All of this makes me think of a bigger question: when did we start using the term "gluten intolerance?" Why not just say, "I can't eat wheat," or, "I'm allergic to wheat." I'm guessing it's because many people aren't necessarily allergic to wheat--they just think they are. It seems to be a big buzzword these days. The "G.I." abbreviation has taken on an entirely new meaning. Is it "gluten intolerance," "glycemic index" or "gastro-intestinal?" Nowadays, people are talking glycemic indexes at coffee shops like they used to talk about the price of gas."
From Philly Mag:
"Extrapolating from this example, he goes the Jimmy Kimmel-esque, "no one even knows what gluten is, anyway" route to drive home his point:
Truthfully, unless you have celiac disease, which is a major issue in 1 percent of the population, you probably don't know what gluten is, let alone what glycemic index is.

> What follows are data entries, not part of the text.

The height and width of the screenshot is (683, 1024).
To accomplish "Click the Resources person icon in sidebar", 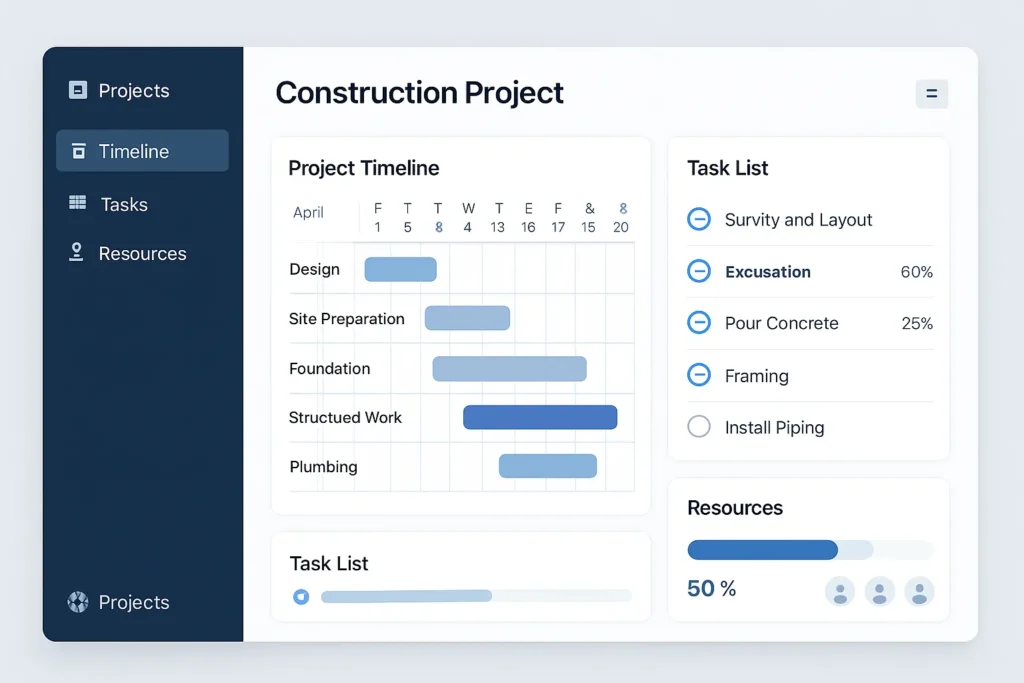I will (76, 252).
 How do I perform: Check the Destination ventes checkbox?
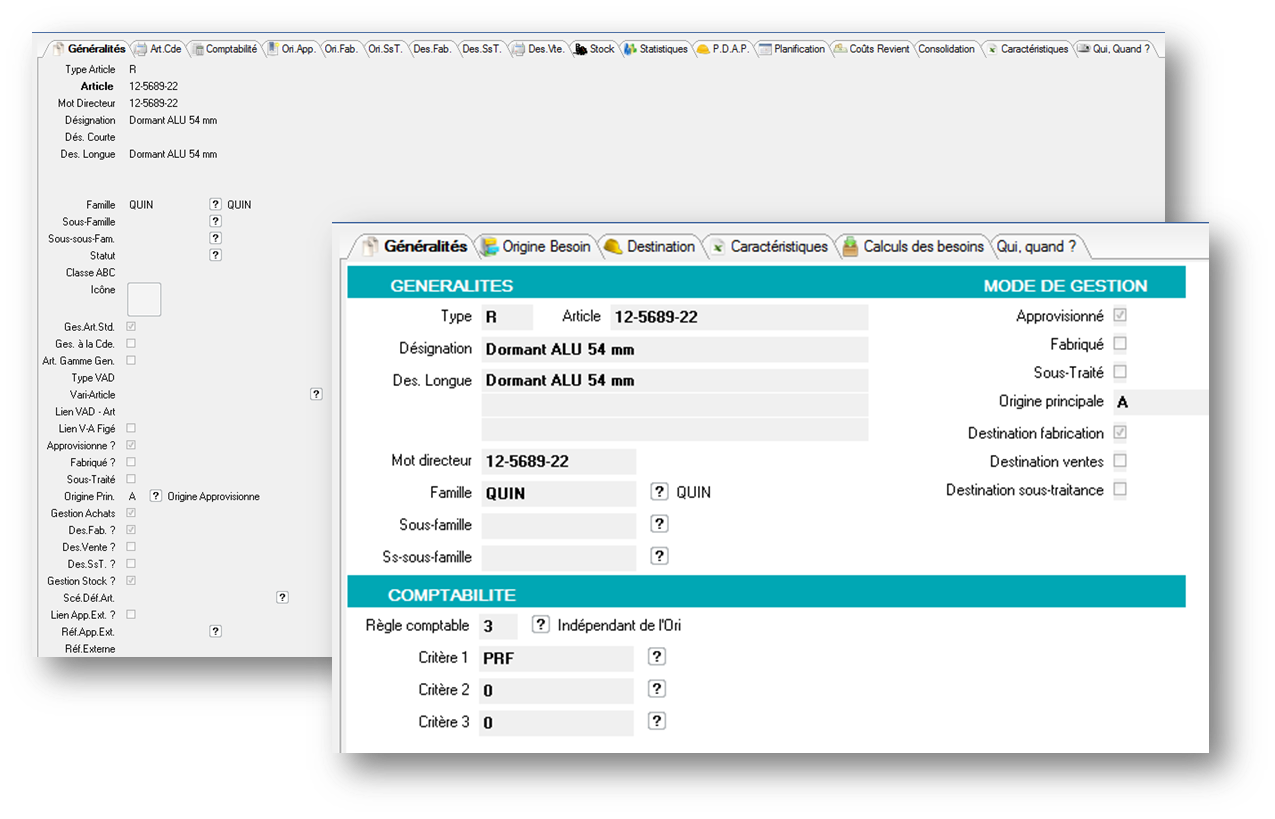pyautogui.click(x=1120, y=461)
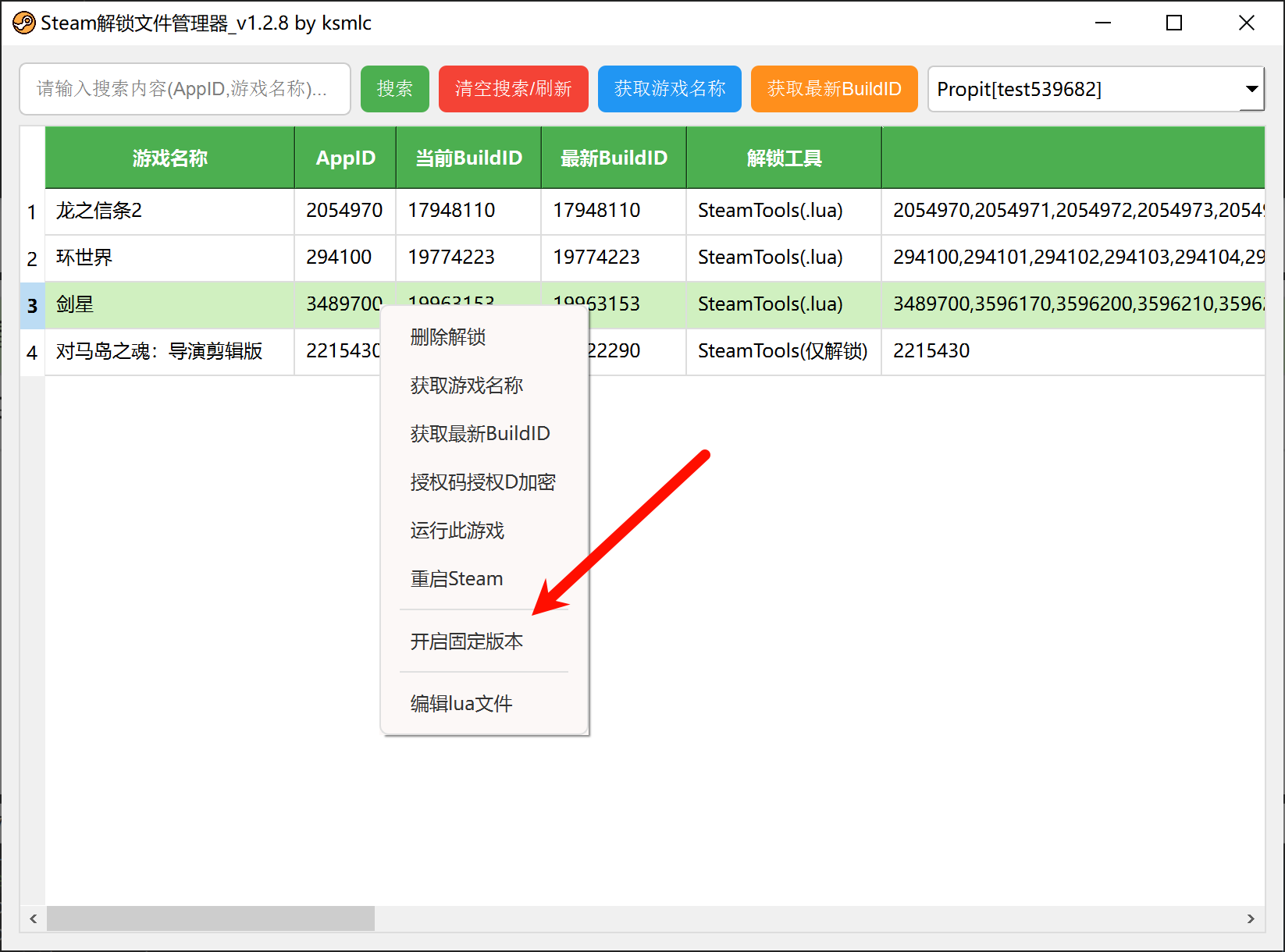
Task: Focus the AppID/game name search field
Action: tap(184, 89)
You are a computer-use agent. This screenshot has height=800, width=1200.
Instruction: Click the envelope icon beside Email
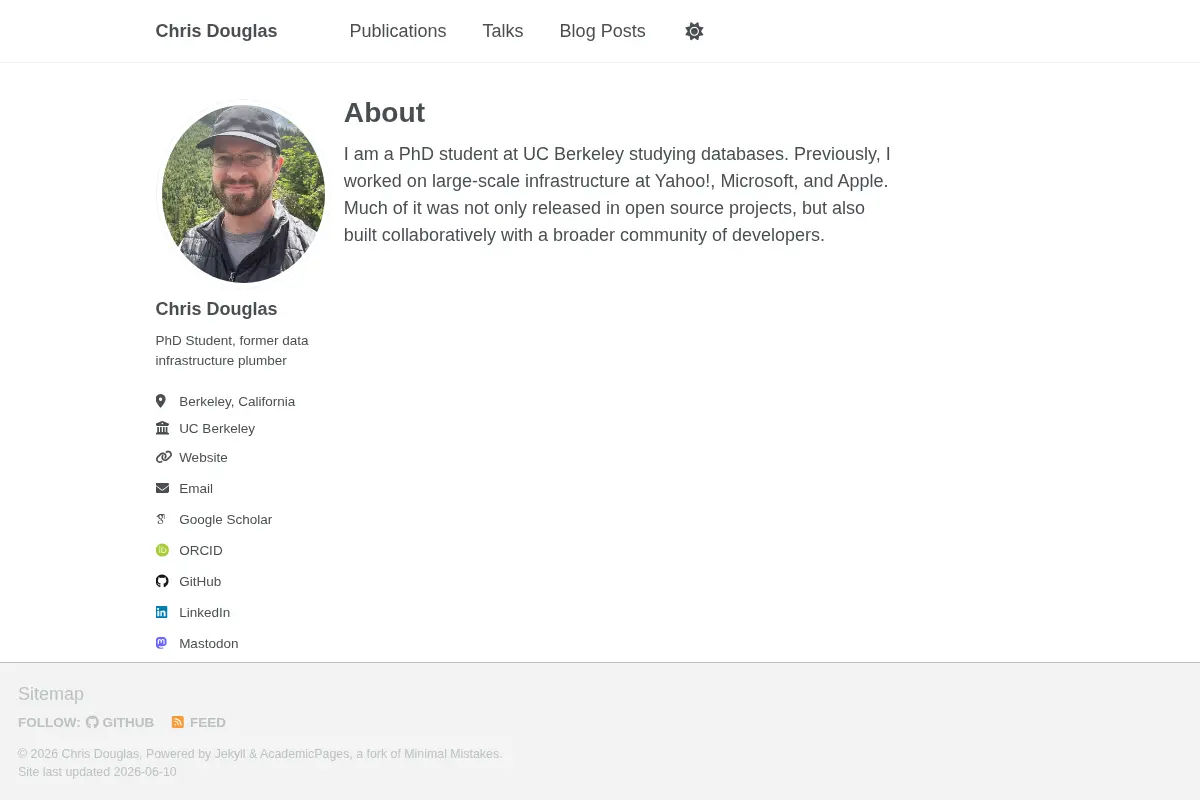[x=162, y=488]
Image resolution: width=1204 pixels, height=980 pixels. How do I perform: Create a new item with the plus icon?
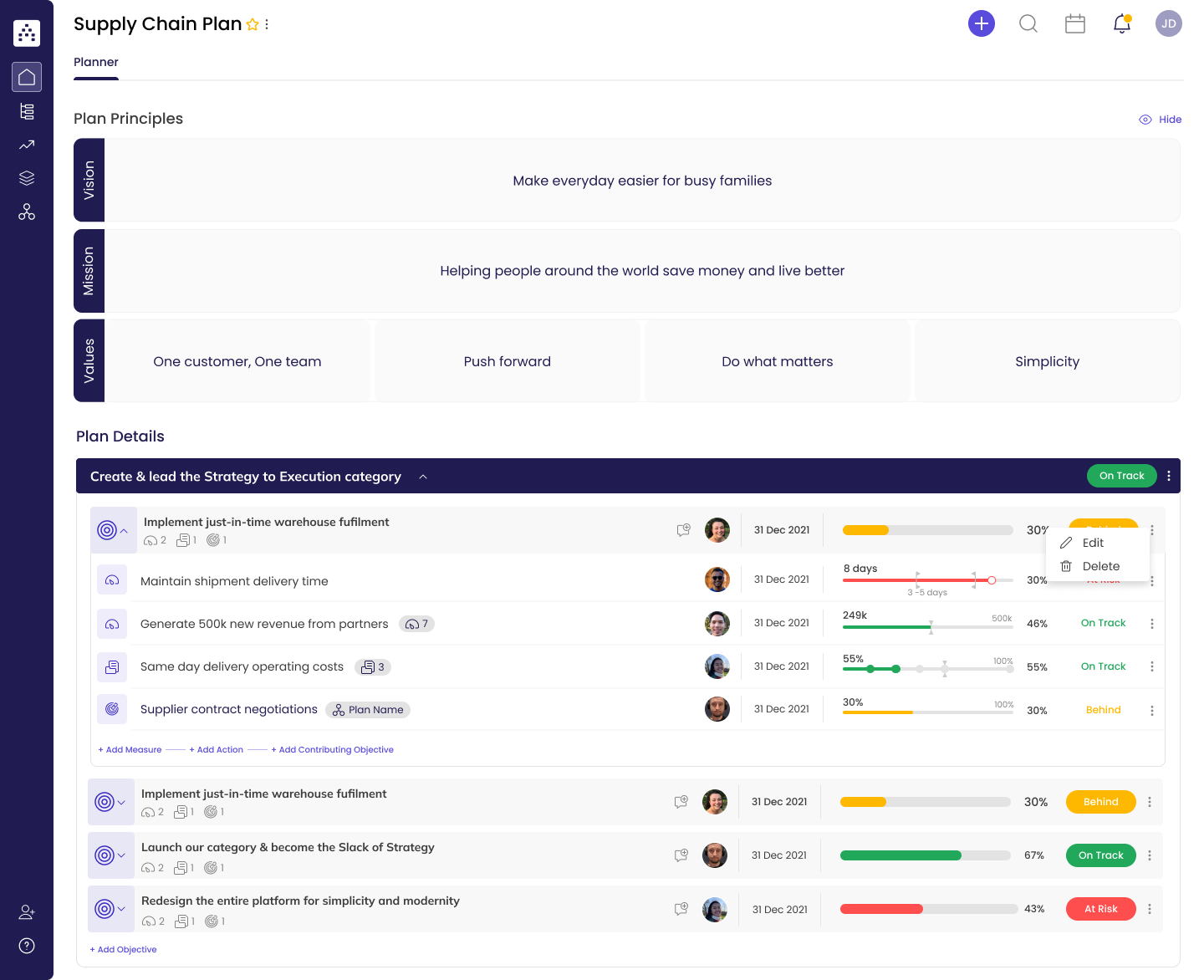click(982, 23)
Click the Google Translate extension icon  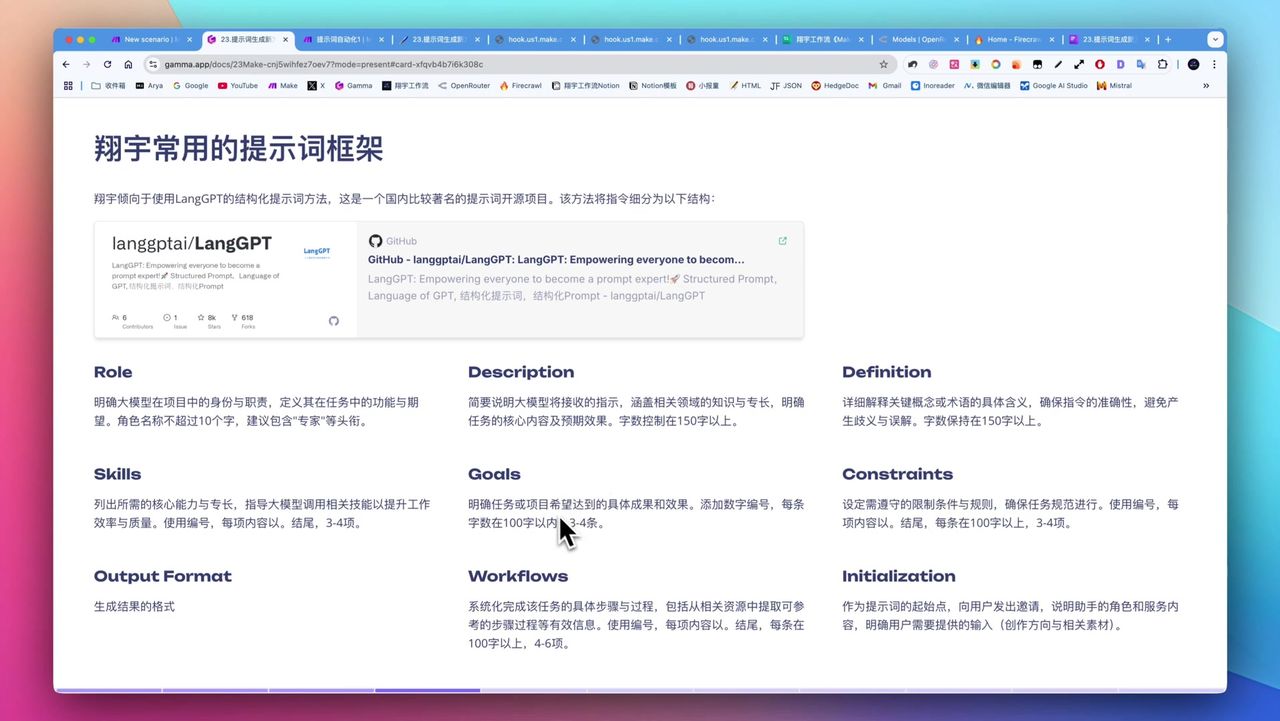(x=1140, y=64)
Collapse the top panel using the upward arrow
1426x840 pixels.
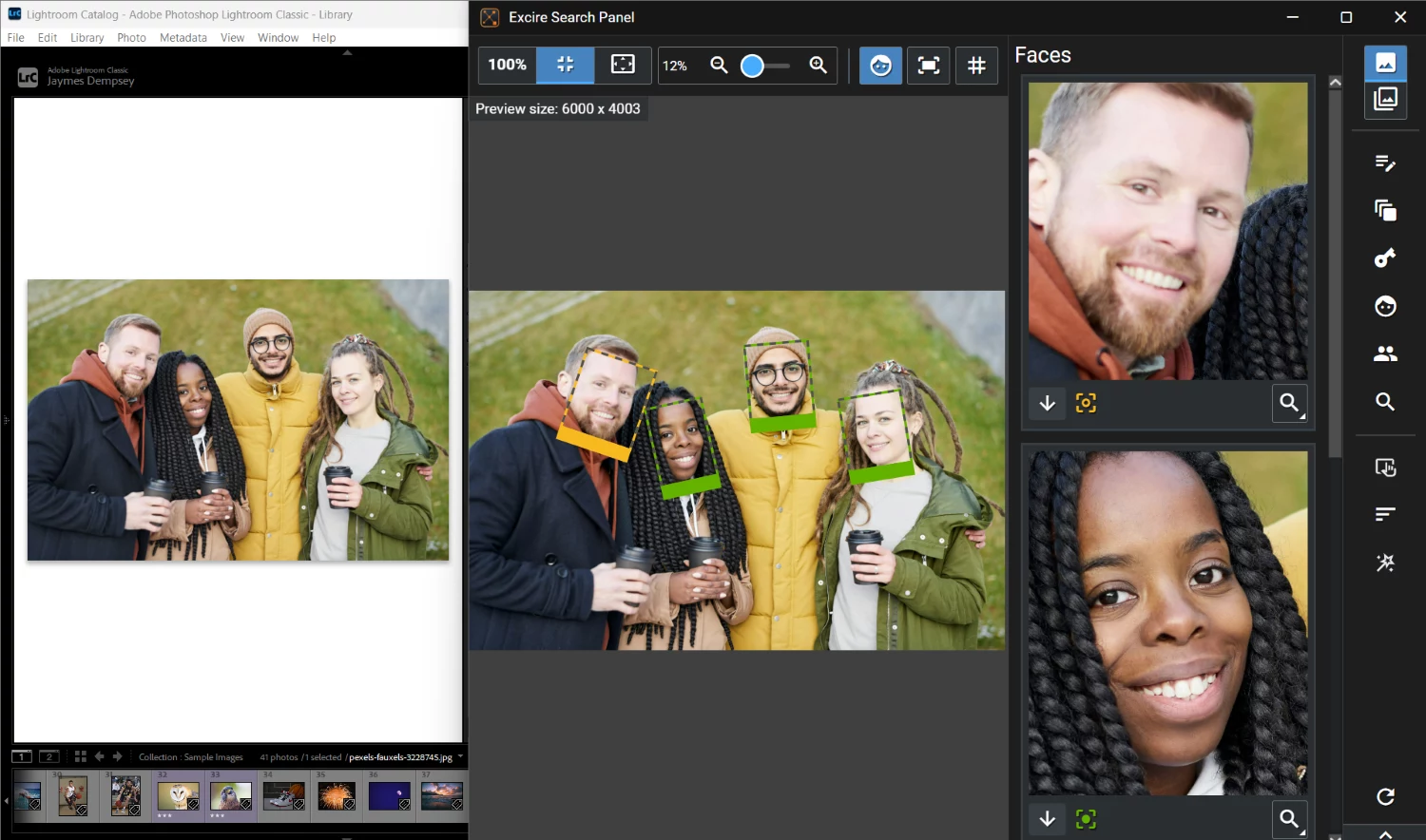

You're most likely listening to some half-truths written in a book by some doctor who is more concerned with the width of his wallet rather than the width of your waistline."
Vetri also gave an interview to the gluten-free lifestyle site GlutenDude:
"GD: I’m not a fan of the gluten-free trend. I don’t need 10 different types of mostly crappy gluten-free bread to choose from. What I need is for my autoimmune disease to be given the respect it deserves and I think the trend takes away from that. I know many people do gluten-free half-ass for all the wrong reasons and it makes it more difficult for us to be taken seriously, especially when eating out. Talk about the trend from your point of view. You have people coming in who MUST be 100% gluten-free and then you have the posers. Is this frustrating as a chef and restaurant owner and how do you handle it?
MV: I wouldn’t say its frustrating…just interesting. In that article I wasn’t so much frustrated with the woman than I was simply interested in the fact that she didn’t know certain things about what she claimed to be. This IS the problem! I use the restaurant almost as a metaphor to bring a much bigger issue to the discussion arena…we are a nation that is getting unhealthier by the decade and we’re all looking for a quick fix that doesn’t exist. So we’re talking on things like whole grains, finding a loophole where maybe eaten in a certain way it spikes Glycemic index and then jumping on the bandwagon of another serious disease like Celiac.
It starts there and goes into our everyday life. It’s in our lunchrooms at school, it’s in our quick grab and go eating trend, its about our decision to have a quick dinner instead of sitting as a family at dinner table and have a meal together. It’s in our lack of actual cooking at home. And “IT” is making us a much less healthy society physically and mentally."